Even cheap commercial drones can carry two assault weapons at a time — and are hard to catch, an unnamed Jordanian security official told the outlet.
“We only see drones by chance,” he admitted.
Meanwhile, the Iranian airline Mahan has been hauling weapons into Syria under the guise of aid, a Central Intelligence Agency operative and various officials told the WSJ.
“The Iranians are investing lots of efforts in inflaming all arenas, in the north and the West Bank alike,” a spokesperson for the Israel Defense Forces said. “The IDF is reinforcing the troops and ready for every possibility.”
“The country is awash with weapons,” a gun shop owner in downtown Amman added.
In May, Jordanian lawmaker Imad al-Adwan was detained for trying to smuggle over 200 firearms into the West Bank, which is occupied by Israeli military forces, the outlet said.
He has been extradited from Israel to Jordan, where he faces up to 15 years in prison.
Meanwhile, other Jordanian officials are feeling the pressure to quell the Middle East’s gun-running problem by itself.
“Jordan is playing a pivotal role in preventing smuggling of narcotics and weapons,” said Mohammad Afeef, a former president of Jordan’s State Security Court.

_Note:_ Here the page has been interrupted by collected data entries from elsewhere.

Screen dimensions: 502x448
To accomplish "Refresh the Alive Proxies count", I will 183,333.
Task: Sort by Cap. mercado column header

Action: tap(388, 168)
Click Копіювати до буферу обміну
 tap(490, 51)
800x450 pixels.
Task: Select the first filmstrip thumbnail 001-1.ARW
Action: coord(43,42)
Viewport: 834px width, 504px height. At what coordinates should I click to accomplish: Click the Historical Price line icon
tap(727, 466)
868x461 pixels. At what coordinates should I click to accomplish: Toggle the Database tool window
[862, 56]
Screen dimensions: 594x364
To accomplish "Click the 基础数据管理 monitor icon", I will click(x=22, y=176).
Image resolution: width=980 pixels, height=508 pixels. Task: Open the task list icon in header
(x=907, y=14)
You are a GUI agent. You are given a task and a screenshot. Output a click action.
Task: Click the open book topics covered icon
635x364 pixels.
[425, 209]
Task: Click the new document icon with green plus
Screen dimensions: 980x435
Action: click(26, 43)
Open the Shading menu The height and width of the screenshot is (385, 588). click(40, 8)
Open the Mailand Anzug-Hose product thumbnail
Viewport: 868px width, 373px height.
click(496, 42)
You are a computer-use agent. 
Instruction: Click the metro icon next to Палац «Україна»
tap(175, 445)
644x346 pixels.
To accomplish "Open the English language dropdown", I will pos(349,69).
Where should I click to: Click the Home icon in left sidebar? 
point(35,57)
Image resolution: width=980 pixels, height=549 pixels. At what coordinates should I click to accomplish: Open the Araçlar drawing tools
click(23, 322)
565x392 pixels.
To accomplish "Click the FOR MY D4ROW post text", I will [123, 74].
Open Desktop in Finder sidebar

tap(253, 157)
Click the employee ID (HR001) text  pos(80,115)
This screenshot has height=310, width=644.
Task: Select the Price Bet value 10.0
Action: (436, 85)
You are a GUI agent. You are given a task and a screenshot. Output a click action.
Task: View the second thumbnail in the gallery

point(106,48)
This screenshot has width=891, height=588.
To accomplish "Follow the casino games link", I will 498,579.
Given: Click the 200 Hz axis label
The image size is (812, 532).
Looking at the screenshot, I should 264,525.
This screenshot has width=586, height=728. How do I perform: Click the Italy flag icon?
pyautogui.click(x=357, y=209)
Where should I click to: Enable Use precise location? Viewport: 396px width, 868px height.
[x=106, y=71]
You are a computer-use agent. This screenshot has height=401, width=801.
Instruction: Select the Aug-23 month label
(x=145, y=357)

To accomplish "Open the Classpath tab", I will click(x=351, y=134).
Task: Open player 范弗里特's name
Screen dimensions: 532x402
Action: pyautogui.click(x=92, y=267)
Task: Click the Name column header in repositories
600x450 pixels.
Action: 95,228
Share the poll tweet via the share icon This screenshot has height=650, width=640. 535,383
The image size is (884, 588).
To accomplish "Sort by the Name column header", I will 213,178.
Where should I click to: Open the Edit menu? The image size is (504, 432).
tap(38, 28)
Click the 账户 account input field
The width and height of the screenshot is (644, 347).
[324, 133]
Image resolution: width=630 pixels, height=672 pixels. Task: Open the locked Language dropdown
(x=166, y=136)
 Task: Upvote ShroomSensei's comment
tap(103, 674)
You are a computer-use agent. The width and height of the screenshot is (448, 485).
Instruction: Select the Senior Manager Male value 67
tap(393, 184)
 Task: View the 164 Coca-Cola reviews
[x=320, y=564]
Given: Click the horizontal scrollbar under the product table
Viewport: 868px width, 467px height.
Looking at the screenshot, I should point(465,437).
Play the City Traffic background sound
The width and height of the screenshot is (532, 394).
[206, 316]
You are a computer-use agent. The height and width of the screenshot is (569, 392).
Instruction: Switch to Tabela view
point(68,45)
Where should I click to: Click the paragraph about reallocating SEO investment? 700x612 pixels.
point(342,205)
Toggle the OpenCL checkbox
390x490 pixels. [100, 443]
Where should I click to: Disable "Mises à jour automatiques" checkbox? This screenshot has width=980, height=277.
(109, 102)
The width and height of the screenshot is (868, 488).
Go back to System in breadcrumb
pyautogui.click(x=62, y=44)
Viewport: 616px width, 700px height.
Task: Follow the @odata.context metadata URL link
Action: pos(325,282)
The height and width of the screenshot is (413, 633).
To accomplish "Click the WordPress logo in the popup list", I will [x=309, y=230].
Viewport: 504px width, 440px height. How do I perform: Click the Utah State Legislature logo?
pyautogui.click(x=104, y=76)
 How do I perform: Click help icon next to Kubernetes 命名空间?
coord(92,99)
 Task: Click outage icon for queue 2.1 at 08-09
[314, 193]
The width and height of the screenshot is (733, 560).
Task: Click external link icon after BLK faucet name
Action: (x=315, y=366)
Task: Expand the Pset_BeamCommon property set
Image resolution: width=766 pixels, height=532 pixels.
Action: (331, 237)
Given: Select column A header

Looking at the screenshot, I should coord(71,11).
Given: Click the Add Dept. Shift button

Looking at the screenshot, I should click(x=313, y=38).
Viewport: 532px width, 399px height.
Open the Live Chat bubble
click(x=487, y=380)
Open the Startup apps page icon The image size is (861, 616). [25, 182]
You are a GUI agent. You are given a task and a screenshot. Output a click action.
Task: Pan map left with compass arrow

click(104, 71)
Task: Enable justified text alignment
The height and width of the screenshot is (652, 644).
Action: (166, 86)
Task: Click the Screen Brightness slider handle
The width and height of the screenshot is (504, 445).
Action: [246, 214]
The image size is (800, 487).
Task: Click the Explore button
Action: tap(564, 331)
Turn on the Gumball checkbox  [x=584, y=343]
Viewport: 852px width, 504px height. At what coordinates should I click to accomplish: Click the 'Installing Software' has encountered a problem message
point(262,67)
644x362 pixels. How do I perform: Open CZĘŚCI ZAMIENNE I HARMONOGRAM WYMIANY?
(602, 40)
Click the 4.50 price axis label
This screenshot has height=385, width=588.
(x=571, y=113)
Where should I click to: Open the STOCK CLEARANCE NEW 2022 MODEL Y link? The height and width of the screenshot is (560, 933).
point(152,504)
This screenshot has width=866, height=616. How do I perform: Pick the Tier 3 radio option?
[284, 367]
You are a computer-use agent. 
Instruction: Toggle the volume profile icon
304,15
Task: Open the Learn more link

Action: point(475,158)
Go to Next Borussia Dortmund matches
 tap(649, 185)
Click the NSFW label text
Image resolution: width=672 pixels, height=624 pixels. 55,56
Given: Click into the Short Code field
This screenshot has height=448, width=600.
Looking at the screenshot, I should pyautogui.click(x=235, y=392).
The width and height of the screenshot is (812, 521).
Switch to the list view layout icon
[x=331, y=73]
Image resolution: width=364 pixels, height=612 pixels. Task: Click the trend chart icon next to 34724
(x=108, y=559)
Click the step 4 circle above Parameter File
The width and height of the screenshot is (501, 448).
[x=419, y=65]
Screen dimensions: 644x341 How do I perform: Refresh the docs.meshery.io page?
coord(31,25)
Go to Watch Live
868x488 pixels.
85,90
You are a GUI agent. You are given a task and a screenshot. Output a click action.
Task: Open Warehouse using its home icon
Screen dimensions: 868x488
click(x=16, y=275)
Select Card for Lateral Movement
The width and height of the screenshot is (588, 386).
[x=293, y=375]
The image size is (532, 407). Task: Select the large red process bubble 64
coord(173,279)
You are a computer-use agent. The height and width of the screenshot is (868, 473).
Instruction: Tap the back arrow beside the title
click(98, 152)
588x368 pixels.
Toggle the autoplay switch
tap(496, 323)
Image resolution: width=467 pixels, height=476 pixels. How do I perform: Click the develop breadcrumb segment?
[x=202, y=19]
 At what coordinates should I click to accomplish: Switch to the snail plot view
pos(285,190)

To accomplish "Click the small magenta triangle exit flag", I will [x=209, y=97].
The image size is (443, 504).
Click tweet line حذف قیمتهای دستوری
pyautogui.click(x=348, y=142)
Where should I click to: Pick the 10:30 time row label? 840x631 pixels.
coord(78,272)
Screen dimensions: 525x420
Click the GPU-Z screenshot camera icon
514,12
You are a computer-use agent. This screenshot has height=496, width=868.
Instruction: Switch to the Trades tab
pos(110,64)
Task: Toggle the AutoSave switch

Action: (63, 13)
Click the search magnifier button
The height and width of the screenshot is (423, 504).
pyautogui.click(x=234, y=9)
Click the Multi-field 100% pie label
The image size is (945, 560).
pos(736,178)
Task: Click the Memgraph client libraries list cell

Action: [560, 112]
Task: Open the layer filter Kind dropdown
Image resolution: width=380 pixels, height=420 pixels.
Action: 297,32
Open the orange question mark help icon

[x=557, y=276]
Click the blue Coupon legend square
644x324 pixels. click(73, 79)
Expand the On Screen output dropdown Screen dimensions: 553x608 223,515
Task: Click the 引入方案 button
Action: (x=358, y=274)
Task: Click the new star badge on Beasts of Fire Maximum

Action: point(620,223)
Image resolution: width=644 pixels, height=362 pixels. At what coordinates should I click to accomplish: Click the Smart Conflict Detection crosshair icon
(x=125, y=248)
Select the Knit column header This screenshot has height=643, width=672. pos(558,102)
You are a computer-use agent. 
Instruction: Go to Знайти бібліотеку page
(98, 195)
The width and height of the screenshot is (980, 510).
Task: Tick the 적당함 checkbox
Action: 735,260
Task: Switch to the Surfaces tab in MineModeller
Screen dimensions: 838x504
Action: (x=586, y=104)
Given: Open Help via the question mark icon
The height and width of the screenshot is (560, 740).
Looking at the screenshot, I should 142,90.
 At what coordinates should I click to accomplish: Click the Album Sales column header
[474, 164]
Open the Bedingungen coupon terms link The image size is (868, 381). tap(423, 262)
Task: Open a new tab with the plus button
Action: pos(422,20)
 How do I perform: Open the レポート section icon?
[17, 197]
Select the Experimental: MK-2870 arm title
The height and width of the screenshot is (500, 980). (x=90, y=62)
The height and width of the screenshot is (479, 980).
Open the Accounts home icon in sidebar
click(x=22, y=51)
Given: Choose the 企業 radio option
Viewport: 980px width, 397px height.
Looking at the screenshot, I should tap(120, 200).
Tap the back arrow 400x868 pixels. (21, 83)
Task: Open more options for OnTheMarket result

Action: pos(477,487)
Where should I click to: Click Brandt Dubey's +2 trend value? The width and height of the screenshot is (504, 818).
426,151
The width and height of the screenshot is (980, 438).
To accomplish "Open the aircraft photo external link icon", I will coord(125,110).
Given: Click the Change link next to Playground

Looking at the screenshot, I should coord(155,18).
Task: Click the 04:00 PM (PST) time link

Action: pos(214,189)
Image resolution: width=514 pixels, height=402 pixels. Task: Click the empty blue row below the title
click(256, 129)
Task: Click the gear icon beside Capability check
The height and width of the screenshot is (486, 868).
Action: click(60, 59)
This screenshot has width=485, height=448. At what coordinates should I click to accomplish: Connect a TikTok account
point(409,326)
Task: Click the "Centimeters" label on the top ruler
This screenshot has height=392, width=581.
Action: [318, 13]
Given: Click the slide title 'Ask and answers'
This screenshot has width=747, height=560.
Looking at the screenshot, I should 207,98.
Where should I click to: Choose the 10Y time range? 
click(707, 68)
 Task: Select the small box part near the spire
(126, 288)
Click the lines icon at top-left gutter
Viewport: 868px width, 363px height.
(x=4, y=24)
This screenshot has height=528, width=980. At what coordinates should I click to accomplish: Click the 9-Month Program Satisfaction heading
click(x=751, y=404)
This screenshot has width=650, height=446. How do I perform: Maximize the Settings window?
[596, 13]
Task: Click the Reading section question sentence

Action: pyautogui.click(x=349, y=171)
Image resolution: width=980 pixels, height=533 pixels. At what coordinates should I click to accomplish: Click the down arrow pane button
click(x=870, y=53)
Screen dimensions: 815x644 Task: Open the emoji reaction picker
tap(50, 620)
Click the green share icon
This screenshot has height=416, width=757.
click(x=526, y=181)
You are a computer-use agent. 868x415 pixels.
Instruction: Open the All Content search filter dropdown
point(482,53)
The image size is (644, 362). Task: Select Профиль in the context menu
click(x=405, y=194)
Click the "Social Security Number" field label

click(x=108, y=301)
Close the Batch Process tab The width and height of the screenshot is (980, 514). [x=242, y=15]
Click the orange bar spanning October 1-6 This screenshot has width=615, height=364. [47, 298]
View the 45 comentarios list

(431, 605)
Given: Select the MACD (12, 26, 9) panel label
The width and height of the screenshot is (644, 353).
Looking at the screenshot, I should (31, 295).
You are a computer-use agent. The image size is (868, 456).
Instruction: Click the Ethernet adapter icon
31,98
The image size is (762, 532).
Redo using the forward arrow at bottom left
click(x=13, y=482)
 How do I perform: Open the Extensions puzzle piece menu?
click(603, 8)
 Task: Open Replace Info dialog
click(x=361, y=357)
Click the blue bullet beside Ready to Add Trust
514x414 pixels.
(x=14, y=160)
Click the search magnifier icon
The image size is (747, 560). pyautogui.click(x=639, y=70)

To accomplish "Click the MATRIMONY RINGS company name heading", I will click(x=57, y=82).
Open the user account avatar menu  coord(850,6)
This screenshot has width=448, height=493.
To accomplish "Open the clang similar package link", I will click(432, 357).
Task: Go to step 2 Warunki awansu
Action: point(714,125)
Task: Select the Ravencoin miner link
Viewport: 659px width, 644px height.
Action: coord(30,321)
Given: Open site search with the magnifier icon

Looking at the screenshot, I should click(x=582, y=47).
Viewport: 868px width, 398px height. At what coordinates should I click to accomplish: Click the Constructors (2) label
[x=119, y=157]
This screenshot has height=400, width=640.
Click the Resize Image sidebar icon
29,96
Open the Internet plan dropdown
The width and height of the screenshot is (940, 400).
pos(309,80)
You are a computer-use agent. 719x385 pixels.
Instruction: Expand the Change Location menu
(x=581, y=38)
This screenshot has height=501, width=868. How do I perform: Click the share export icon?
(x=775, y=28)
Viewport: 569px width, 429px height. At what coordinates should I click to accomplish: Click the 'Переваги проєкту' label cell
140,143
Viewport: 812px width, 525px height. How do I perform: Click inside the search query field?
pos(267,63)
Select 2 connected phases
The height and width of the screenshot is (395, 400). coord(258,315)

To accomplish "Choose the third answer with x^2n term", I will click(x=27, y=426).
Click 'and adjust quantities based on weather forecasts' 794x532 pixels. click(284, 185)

“It is a huge burden for us.”
Parts of the West Bank are monitored by the Palestinian Authority, which is opposed to Hamas and the Palestinian Islamic Jihad, WSJ noted.
Over the past two years, police working for the Palestinian Authority have seized between 600 and 1,000 weapons per year in the West Bank — more than twice the number in 2021, the outlet said.
Concerns over the West Bank’s weapons cache have only increased since the start of Israel’s war against Hamas earlier this month.
Tensions are also very high in the occupied territory. Fifty-five people were killed in the week after Oct. 7 — the deadliest week for West Bank Palestinians since 2005, per the United Nations.
On Friday, 13 Palestinians were killed when the Israel Defense Forces launched a 30-hour operation to clear out militants from refugee camps in the region, WSJ said.
One arms dealer in Al-Ram told the outlet that he is selling hundreds of weapons per month, mainly to people who want to defend their homes and villages in the absence of official Palestinian security.
“There’s a big demand nowadays, but I tell you all of them are very young,” he said.
As the Israel-Hamas war appears to be gearing up for a long haul, Horowitz warned that the flow of arms into the West Bank could perpetuate a “cycle of violence” as the IDF deploys more forces to the area.